The dominant theory of
Alzheimer disease (AD) has been that
amyloid-β (Aβ) accumulation in the brain is the initial cause of the degeneration leading to cognitive and functional deficits. Autosomal dominant
Alzheimer disease (ADAD), in which pathologic mutations of the
amyloid precursor
protein (APP) or
presenilins (PSENs) genes are known to cause abnormalities of Aβ metabolism, should thus offer perhaps the best opportunity to test anti-Aβ drugs.
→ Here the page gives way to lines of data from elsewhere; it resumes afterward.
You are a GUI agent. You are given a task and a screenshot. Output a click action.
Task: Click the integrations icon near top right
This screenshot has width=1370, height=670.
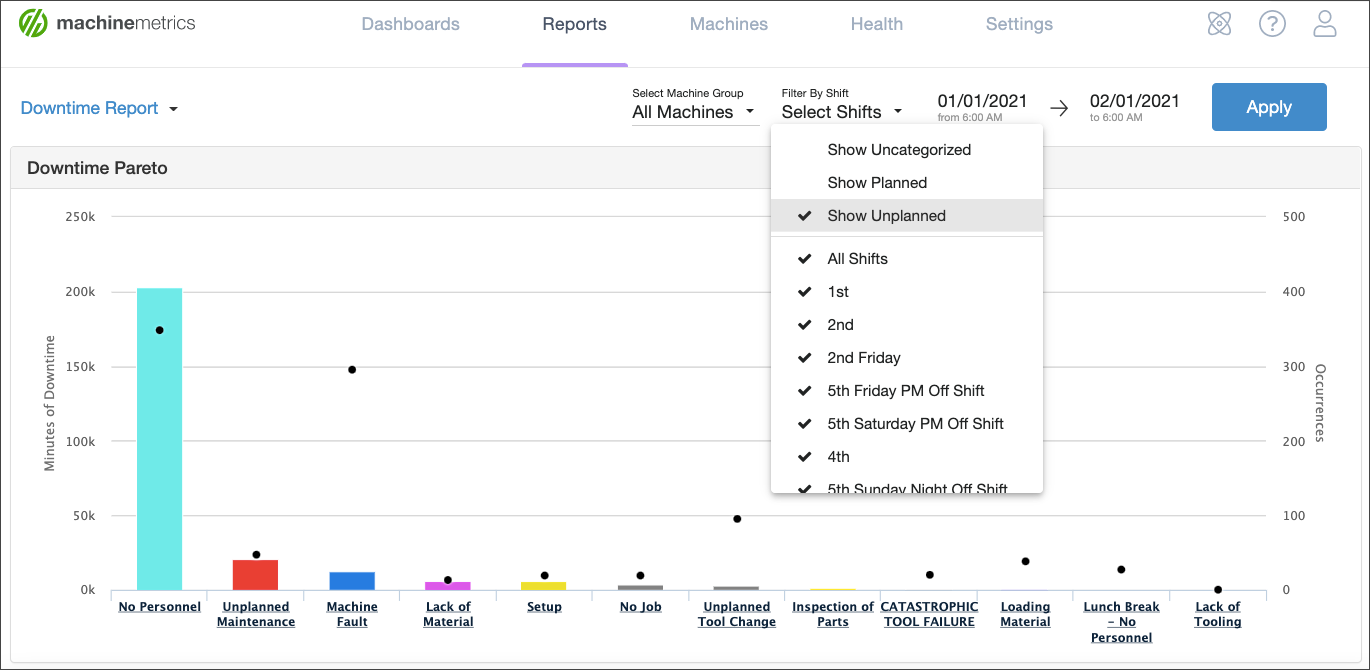[x=1219, y=23]
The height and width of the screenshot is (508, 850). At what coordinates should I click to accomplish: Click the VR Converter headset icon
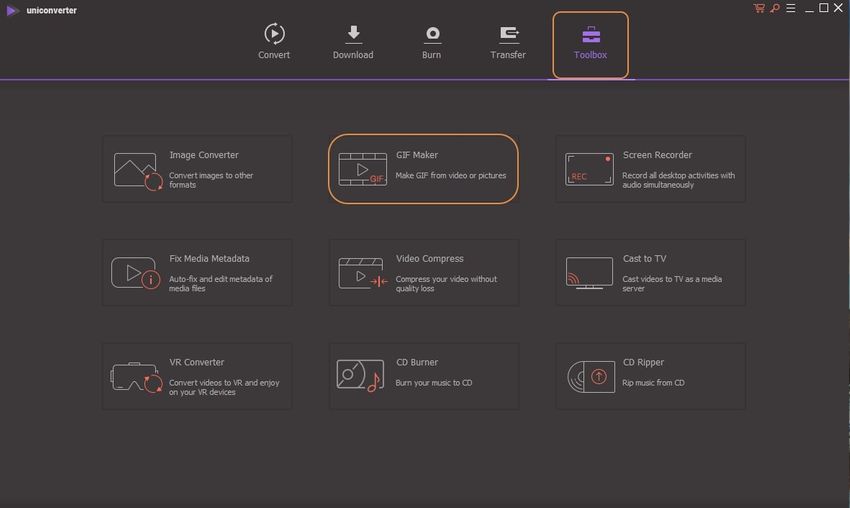(x=136, y=377)
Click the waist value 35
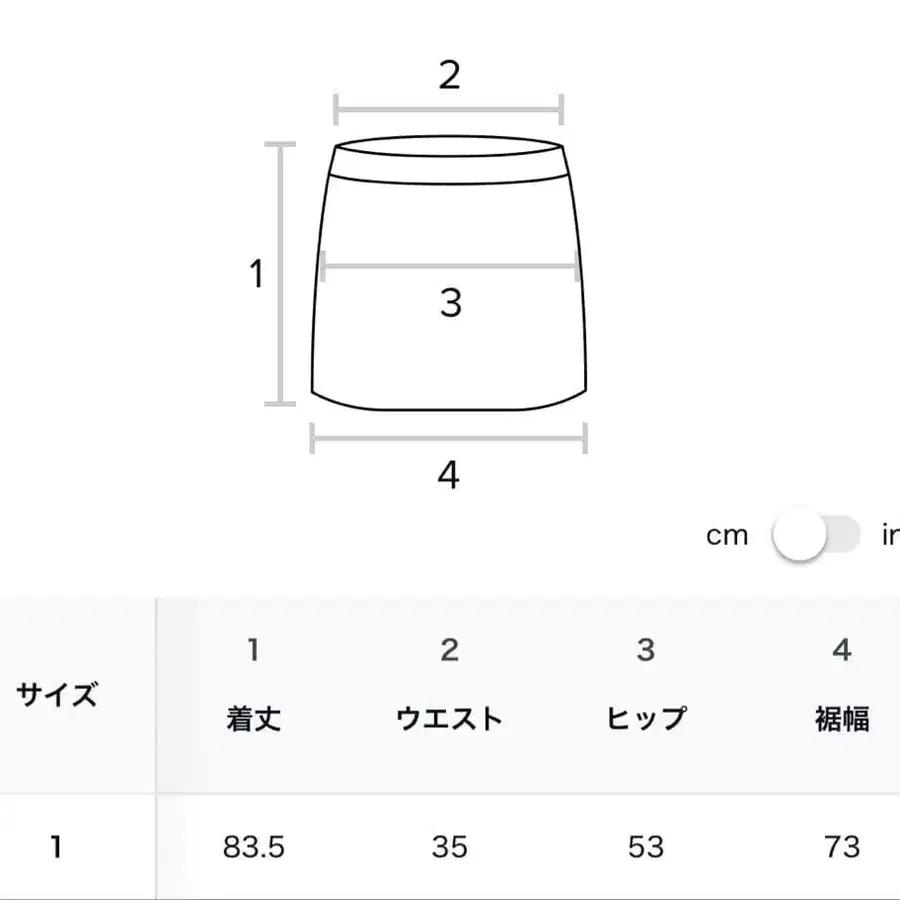900x900 pixels. [x=450, y=845]
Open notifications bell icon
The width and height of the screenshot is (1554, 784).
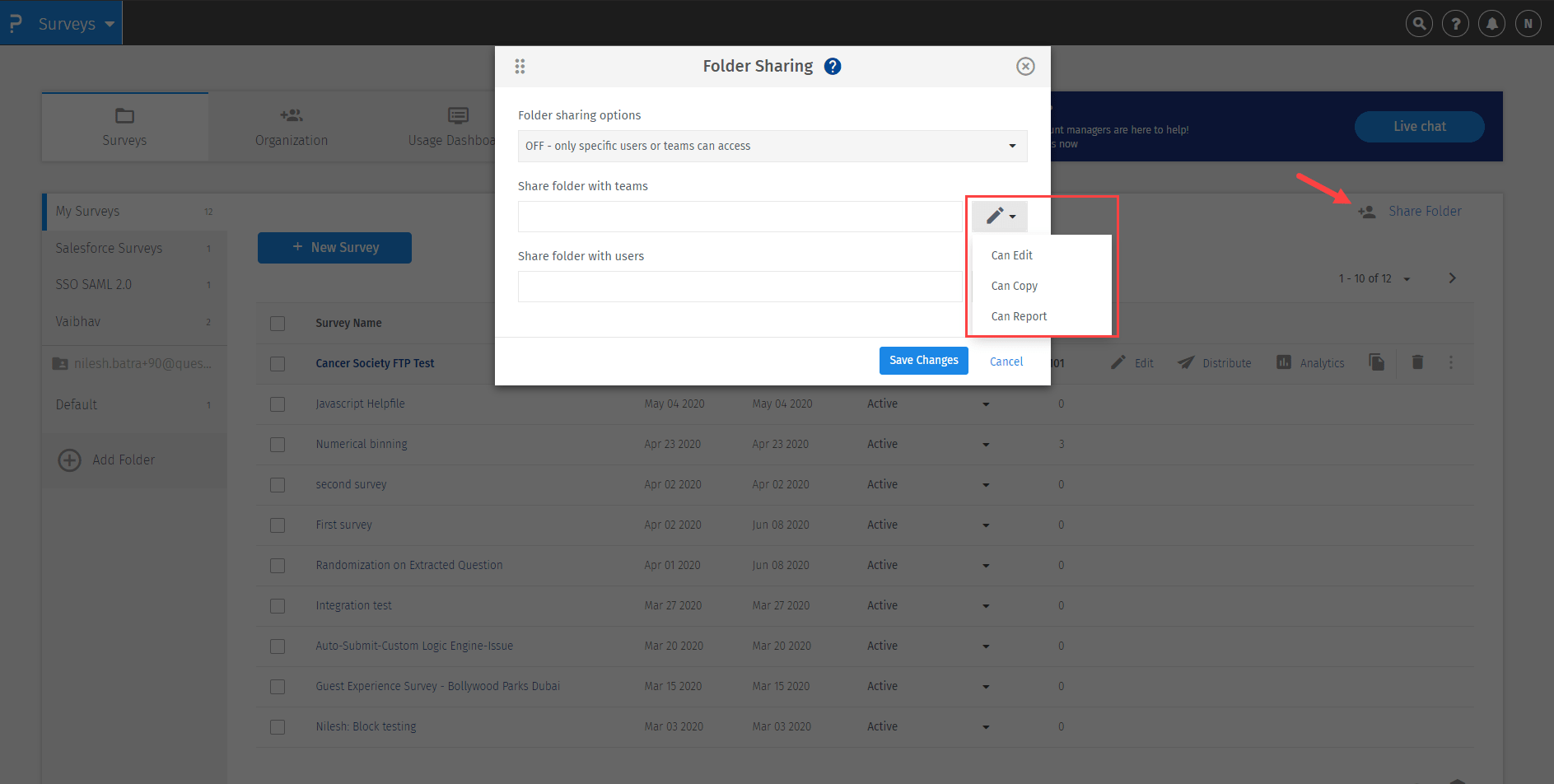(x=1491, y=24)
Two long-term preventive studies (Dominantly Inherited Alzheimer Network Trials Unit Adaptive Prevention Trial [DIAN-TU-
APT] and Alzheimer Preventive Initiative-ADAD) were set up to evaluate the efficacy of monoclonal anti-Aβ
antibodies (
solanezumab,
gantenerumab, and
crenezumab) in carriers of ADAD, but the results of the DIAN-TU-
APT study have shown that neither
solanezumab nor
gantenerumab slowed
cognitive decline in 144 subjects with ADAD followed for 4 years, despite one of the drugs (
gantenerumab) significantly affected
biomarkers relevant to their intended mechanism of action. Surprisingly,
solanezumab significantly accelerated
cognitive decline of both asymptomatic and symptomatic subjects. These failures further undermine the Aβ hypothesis and could support the suggestion that ADAD is triggered by accumulation of other APP metabolites, rather than Aβ.